Problem: Using the data that follows, report how many lines include "Task"; output no other text.

Source data
· · · · ·
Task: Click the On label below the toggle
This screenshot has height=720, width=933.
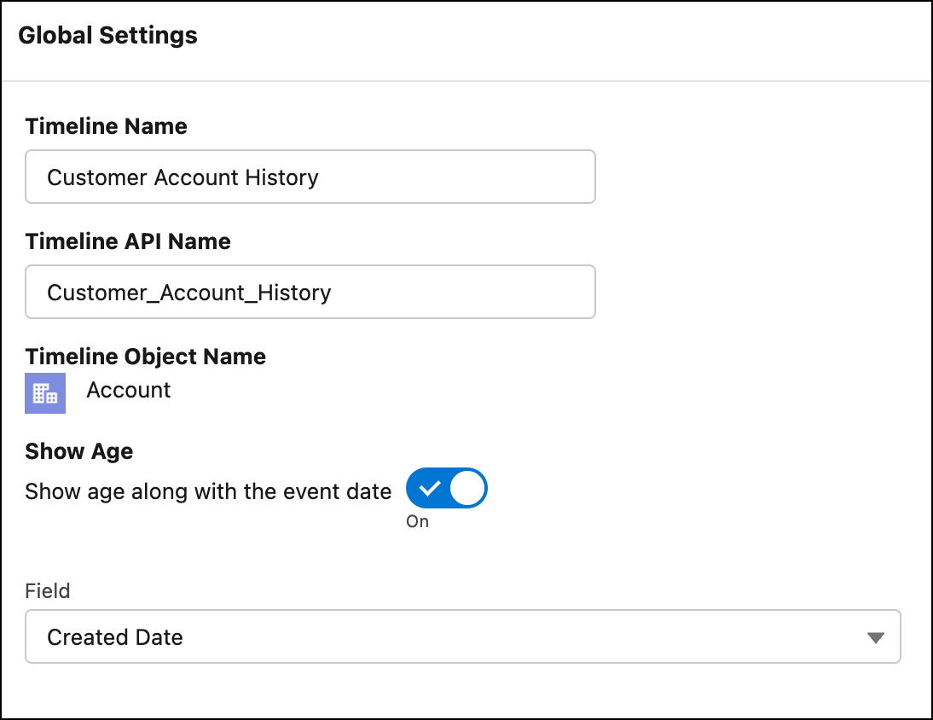Action: click(417, 521)
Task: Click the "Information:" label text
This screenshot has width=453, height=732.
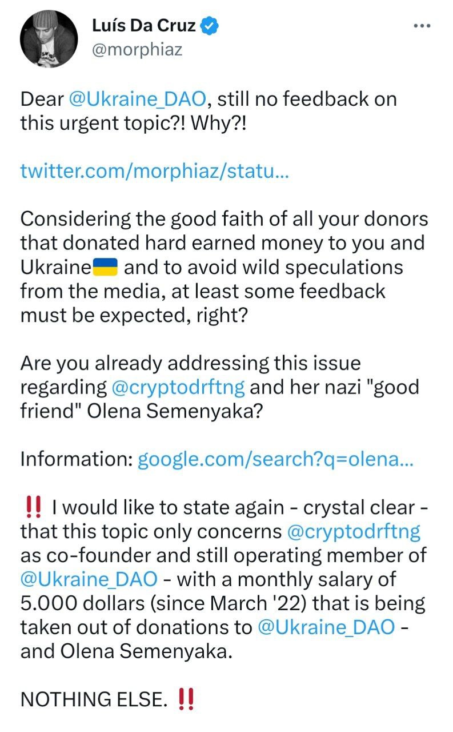Action: tap(77, 459)
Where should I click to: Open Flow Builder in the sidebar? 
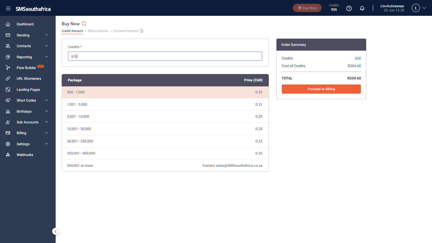coord(26,68)
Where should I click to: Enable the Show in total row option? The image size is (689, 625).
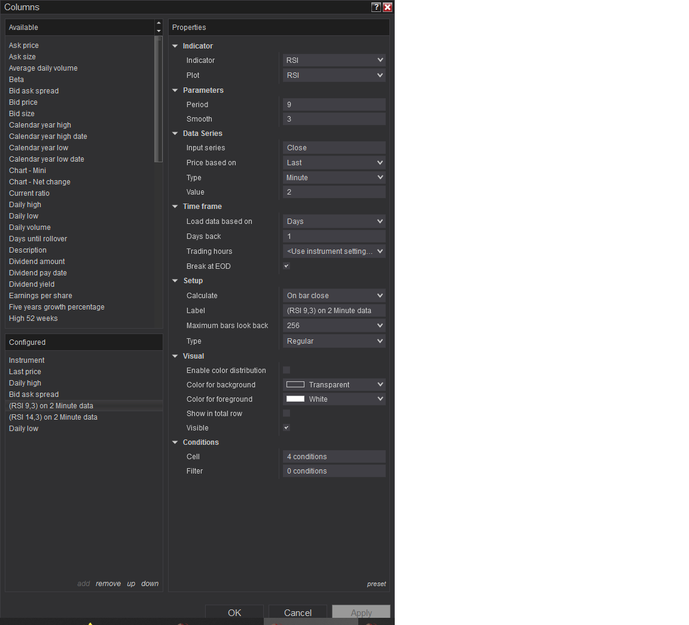click(286, 413)
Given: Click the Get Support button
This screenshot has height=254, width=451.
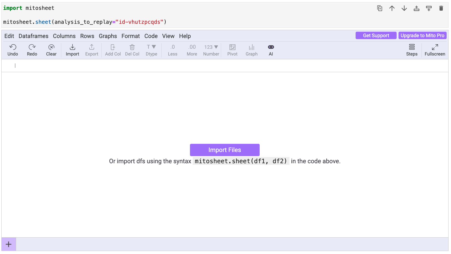Looking at the screenshot, I should click(x=376, y=36).
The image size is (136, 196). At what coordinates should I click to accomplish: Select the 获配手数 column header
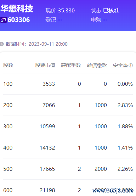(71, 65)
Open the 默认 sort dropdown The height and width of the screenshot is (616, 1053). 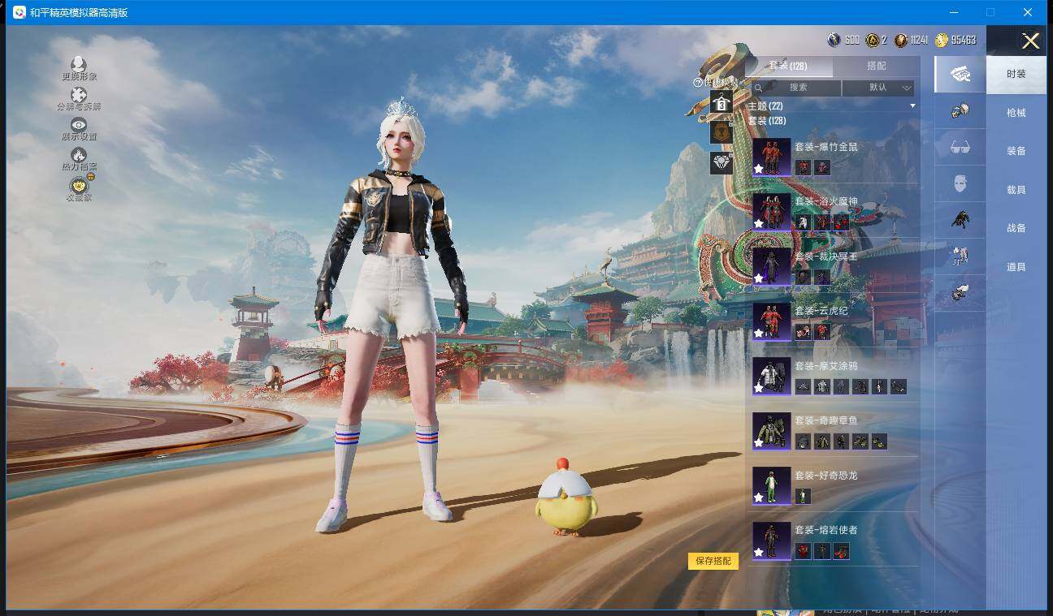(878, 88)
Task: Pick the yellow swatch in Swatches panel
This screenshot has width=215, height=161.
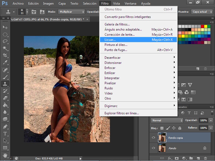Action: (206, 26)
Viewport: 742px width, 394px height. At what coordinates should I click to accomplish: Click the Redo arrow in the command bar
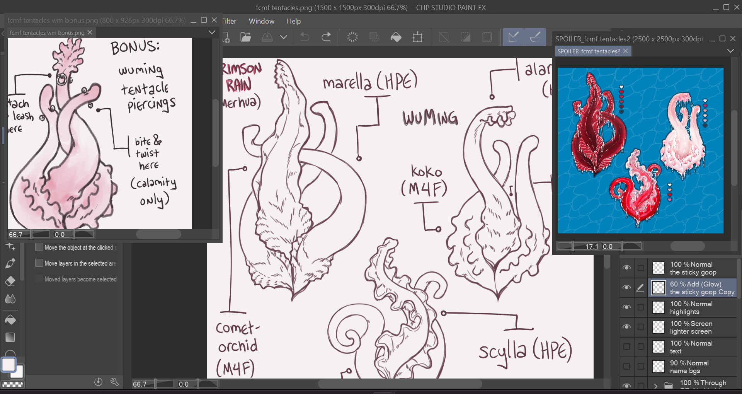click(326, 37)
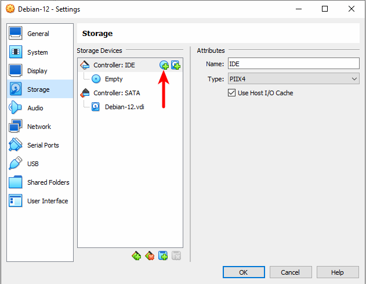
· · · · ·
Answer box: 3